↓↓↓
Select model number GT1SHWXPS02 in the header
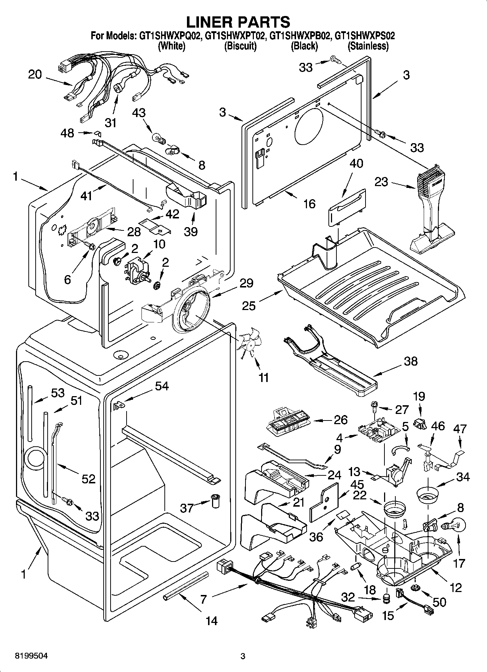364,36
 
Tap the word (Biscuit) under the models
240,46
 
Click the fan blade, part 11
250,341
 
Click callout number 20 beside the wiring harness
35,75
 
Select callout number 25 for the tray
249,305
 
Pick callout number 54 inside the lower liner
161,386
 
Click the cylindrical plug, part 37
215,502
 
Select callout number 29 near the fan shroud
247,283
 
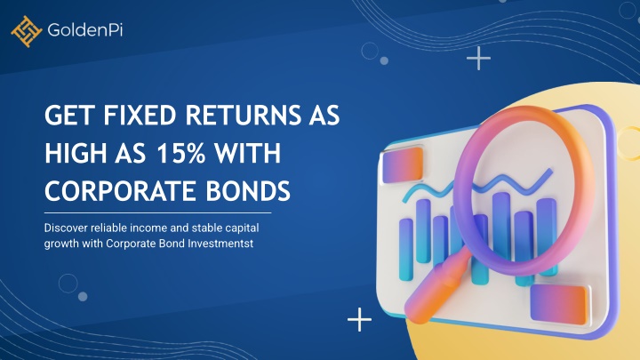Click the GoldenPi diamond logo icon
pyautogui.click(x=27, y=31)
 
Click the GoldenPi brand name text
↑↑↑
↓↓↓
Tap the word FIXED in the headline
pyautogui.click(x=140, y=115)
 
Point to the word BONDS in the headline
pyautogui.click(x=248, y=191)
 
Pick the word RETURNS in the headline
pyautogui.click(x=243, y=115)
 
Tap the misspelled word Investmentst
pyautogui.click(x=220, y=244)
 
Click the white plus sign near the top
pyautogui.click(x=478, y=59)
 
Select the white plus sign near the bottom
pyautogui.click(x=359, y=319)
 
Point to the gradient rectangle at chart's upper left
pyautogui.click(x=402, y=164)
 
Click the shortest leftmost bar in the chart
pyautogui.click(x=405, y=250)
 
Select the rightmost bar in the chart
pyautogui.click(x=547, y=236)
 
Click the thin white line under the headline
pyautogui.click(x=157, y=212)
↑↑↑
Request:
Convert the data above, from the line with "Click the GoldenPi diamond logo icon" up to and including the line with "Click the GoldenPi brand name text", into a JSON list of strings with one string per line and blank lines omitted. Leave the pictures out of your answer.

Result of this task:
[
  "Click the GoldenPi diamond logo icon",
  "pyautogui.click(x=27, y=31)",
  "Click the GoldenPi brand name text"
]